SWH vs. Emotet spam campaigns
www.trendmicro.com
Social engineering campaigns involving the deployment of the Emotet malware botnet have been observed using "unconventional" IP address formats for the first time in a bid to sidestep detection by security solutions. This involves the use of hexadecimal and octal representations of the IP...
malwaretips.com
I posted several examples of attacks in the wild that could be easily prevented by SWH. So, it is time to post an example that could bypass SWH alone (but not with ConfigureDefender HIGH settings, or FirewallHardening, or DocumentsAntiExploit tool).
Infection chain:
Spam email --> Excel document --> Excel 4.0 macro --> cmd[.]exe --> Mshta LOLBin downloads/executes the paylod
What is a problem for SWH?
SWH uses system-wide features to harden the system and Microsoft Office applications.

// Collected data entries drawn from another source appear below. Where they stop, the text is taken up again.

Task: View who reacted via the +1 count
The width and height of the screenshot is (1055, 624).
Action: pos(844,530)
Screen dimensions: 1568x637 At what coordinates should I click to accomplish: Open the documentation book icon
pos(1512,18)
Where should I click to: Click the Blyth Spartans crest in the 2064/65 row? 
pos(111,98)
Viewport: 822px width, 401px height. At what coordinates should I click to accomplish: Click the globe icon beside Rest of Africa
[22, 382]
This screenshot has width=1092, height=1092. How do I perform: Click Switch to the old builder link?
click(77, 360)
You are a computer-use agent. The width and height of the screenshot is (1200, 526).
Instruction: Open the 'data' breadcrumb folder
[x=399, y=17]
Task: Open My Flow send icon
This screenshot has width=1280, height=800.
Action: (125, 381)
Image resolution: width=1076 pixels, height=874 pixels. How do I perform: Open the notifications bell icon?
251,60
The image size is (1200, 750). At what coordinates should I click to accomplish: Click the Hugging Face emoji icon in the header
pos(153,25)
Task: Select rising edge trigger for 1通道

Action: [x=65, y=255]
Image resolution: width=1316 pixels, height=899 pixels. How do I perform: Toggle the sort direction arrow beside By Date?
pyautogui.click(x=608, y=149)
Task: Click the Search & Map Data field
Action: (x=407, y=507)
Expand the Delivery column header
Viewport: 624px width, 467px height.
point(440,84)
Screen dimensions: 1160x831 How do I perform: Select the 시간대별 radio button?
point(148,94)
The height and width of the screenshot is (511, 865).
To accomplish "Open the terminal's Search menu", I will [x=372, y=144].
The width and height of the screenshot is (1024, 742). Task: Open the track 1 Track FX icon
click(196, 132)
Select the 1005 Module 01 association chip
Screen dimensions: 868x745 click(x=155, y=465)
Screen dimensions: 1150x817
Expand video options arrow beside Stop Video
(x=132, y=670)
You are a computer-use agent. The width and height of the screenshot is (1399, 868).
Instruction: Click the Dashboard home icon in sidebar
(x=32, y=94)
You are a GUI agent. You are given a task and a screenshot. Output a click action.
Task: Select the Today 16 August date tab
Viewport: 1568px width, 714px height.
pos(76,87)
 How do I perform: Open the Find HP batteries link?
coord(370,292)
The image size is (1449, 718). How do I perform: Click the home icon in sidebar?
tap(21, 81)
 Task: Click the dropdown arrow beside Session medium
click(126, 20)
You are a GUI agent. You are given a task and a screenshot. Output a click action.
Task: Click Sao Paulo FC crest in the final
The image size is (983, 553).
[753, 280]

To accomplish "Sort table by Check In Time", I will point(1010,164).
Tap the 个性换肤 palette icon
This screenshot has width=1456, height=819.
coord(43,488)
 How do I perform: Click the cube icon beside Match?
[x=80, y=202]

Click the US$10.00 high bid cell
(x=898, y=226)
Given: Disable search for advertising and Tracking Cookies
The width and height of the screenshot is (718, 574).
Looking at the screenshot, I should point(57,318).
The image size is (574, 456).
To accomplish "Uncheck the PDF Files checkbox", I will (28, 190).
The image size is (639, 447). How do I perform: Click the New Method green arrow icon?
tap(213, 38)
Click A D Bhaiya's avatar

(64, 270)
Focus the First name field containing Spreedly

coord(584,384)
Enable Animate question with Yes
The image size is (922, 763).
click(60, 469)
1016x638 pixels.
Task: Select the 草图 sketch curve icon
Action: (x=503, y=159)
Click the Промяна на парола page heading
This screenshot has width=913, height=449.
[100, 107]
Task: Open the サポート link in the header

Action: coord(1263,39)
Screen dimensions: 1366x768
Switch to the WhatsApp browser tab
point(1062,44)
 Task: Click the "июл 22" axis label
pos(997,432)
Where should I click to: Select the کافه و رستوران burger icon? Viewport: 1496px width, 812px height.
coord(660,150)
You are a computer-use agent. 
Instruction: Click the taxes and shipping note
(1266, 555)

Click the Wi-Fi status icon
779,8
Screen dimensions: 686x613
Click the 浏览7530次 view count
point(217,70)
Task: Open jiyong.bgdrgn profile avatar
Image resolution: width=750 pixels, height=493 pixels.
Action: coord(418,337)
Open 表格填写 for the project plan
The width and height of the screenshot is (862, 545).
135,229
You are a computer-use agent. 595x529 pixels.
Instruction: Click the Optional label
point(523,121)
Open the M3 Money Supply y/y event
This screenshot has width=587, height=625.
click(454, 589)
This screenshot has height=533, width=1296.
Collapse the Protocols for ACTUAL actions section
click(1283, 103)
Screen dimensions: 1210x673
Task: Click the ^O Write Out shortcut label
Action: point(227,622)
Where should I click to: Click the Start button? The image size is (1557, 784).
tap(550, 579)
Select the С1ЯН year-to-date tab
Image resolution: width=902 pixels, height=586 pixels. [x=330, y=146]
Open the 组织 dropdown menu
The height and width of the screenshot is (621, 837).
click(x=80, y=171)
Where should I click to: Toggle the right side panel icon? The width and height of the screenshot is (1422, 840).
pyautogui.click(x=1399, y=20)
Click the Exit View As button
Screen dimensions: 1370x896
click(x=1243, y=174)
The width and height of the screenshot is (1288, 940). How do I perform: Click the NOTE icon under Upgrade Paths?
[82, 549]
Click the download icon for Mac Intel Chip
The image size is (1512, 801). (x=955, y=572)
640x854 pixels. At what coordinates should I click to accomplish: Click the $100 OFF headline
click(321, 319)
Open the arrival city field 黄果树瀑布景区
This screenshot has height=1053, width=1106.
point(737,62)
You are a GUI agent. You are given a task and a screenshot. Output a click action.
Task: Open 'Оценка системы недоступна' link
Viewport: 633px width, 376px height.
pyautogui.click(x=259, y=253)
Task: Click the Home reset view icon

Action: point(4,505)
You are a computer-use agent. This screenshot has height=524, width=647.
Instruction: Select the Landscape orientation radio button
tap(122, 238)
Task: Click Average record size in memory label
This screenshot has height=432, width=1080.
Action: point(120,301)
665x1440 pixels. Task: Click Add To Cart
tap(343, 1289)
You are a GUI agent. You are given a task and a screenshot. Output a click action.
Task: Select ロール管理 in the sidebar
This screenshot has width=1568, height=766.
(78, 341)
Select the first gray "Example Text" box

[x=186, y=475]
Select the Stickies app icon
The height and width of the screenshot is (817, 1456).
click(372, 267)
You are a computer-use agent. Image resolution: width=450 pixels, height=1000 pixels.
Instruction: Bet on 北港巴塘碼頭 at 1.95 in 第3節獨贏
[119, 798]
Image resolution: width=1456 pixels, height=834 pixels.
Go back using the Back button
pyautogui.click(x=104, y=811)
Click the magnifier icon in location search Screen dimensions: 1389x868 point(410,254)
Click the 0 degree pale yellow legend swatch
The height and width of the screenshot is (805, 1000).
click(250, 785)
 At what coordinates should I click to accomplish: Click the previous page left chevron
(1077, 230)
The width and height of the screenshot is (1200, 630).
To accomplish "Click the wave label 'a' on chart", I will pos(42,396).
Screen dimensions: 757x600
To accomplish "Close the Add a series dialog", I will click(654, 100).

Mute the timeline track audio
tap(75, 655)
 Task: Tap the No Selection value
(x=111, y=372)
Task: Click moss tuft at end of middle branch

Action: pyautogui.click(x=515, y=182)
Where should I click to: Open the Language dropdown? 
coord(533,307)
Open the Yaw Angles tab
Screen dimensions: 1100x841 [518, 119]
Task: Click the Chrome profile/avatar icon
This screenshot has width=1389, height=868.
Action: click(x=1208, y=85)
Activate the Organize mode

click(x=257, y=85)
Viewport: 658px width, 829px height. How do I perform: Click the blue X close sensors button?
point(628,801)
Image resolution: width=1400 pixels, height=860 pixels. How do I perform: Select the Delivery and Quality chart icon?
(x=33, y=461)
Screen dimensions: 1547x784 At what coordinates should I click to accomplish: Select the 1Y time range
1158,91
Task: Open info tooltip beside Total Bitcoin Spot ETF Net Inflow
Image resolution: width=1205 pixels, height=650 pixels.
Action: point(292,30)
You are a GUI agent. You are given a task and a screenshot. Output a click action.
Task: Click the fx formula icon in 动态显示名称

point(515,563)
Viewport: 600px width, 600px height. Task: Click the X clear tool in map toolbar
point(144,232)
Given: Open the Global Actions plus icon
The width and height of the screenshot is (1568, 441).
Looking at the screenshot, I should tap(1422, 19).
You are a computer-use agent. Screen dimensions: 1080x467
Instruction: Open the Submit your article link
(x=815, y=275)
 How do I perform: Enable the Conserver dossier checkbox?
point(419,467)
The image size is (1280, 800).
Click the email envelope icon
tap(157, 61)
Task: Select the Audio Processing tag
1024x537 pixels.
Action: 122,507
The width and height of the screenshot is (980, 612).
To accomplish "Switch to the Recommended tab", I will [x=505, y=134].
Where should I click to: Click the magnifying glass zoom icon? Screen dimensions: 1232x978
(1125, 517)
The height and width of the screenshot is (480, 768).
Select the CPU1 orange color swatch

Unfortunately, Microsoft adopted the system-wide policy only to disable the VBA support in MS Office (including VBA macros), but there are only non-system-wide policies to disable Excel 4.0 macros. So, Excel 4.0 macros are not blocked by SWH. If the user will be fooled by the attacker to allow macros (blocked by default in MS Office) then the malicious macro will be executed.
Why this is not a problem for ConfigureDefender, FirewallHardening, or DocumentsAntiExploit tools?
- ConfigureDefender settings will block the child process (cmd[.]exe) via ASR rule,
- FirewallHardening will prevent Mshta LOLBin from downloading the payload,
- DocumentsAntiExploit tool can harden MS Office applications via non-system-wide policies and Excel 4.0 macros will be blocked.
Conclusion.
If one does not use Defender with ConfigureDefender settings or other tools, then it would be necessary to check if Excel is configured to block macros without notification, or be cautious with macros in Excel documents.